The problem: Every line containing the word "tile" must be pulled from the records.

Source data:
--------------------------------
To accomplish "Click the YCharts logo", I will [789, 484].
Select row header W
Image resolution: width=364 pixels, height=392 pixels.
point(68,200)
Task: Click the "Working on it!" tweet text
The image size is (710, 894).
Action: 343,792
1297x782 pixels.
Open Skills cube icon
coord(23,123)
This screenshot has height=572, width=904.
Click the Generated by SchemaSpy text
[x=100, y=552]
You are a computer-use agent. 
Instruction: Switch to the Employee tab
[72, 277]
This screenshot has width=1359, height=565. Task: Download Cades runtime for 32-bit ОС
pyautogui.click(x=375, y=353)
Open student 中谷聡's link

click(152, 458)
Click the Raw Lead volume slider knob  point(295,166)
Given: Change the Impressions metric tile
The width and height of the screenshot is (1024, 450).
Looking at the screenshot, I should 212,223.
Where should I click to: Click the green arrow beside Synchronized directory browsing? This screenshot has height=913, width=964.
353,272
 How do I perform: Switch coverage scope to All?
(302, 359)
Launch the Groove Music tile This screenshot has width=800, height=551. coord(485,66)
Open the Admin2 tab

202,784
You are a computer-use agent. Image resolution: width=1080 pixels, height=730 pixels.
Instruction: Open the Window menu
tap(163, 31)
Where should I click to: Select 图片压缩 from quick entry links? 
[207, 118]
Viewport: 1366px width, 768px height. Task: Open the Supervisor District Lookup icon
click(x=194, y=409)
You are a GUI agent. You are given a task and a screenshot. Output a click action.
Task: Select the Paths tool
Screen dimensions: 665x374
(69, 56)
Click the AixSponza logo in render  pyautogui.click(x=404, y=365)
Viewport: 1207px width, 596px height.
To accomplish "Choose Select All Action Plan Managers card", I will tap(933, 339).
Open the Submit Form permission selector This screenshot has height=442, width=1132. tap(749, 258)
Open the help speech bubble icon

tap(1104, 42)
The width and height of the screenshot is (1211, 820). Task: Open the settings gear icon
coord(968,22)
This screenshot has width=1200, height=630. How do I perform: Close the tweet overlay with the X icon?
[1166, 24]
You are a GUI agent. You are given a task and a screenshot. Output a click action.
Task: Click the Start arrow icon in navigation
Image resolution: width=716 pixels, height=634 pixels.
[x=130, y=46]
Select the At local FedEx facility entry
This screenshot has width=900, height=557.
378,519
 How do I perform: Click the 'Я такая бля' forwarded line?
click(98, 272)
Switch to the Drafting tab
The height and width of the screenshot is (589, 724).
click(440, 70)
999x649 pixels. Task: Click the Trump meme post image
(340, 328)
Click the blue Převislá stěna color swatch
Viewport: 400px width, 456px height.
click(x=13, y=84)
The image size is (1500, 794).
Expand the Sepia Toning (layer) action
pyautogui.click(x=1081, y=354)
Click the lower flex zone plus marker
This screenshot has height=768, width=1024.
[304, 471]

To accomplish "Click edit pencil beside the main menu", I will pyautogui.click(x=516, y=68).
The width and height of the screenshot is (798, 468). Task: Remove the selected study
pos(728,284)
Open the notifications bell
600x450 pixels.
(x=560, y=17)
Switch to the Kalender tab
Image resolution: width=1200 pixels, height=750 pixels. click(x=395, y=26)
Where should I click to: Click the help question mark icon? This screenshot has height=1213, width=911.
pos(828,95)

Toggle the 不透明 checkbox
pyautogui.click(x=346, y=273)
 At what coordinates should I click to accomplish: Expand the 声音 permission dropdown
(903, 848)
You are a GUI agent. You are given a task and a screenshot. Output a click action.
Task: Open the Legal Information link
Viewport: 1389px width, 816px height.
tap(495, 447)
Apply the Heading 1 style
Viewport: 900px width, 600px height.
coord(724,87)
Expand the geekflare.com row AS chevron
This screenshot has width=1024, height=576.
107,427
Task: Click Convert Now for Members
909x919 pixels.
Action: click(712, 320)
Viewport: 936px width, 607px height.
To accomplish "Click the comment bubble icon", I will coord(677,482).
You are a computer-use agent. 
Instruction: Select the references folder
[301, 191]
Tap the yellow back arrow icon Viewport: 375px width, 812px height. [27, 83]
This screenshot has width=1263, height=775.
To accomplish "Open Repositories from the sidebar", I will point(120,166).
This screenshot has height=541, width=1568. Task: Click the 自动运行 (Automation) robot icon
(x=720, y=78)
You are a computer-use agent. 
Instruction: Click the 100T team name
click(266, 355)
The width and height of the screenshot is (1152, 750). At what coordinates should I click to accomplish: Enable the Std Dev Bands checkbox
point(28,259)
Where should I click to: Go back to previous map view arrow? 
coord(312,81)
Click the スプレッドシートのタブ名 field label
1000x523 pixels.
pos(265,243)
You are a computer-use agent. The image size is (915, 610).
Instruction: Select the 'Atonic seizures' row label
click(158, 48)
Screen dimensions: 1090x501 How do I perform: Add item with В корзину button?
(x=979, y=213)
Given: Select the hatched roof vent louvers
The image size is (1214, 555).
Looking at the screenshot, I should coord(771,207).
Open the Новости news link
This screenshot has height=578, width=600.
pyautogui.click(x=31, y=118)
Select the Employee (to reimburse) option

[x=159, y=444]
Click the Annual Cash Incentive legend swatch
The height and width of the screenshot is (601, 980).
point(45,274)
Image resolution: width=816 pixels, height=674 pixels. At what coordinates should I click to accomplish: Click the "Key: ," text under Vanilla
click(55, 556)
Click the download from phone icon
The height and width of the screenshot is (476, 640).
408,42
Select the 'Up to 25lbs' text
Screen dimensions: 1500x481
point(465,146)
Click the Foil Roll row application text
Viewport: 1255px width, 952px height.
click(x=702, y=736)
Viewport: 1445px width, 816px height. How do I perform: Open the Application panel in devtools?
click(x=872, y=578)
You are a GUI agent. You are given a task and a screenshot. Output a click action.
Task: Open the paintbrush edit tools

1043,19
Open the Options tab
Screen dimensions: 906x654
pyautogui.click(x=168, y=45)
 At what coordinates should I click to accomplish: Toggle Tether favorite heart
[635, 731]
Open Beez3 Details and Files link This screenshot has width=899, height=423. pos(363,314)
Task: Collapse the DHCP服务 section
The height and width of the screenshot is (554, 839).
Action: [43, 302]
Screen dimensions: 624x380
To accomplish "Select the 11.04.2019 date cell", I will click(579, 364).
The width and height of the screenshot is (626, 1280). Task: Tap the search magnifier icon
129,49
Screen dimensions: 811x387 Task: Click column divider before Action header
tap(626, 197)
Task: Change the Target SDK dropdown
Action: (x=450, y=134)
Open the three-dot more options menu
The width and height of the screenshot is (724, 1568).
--------------------------------
Solution to the problem:
Given: Change the Impressions metric tile
Launch the Groove Music tile This screenshot has width=800, height=551. coord(485,66)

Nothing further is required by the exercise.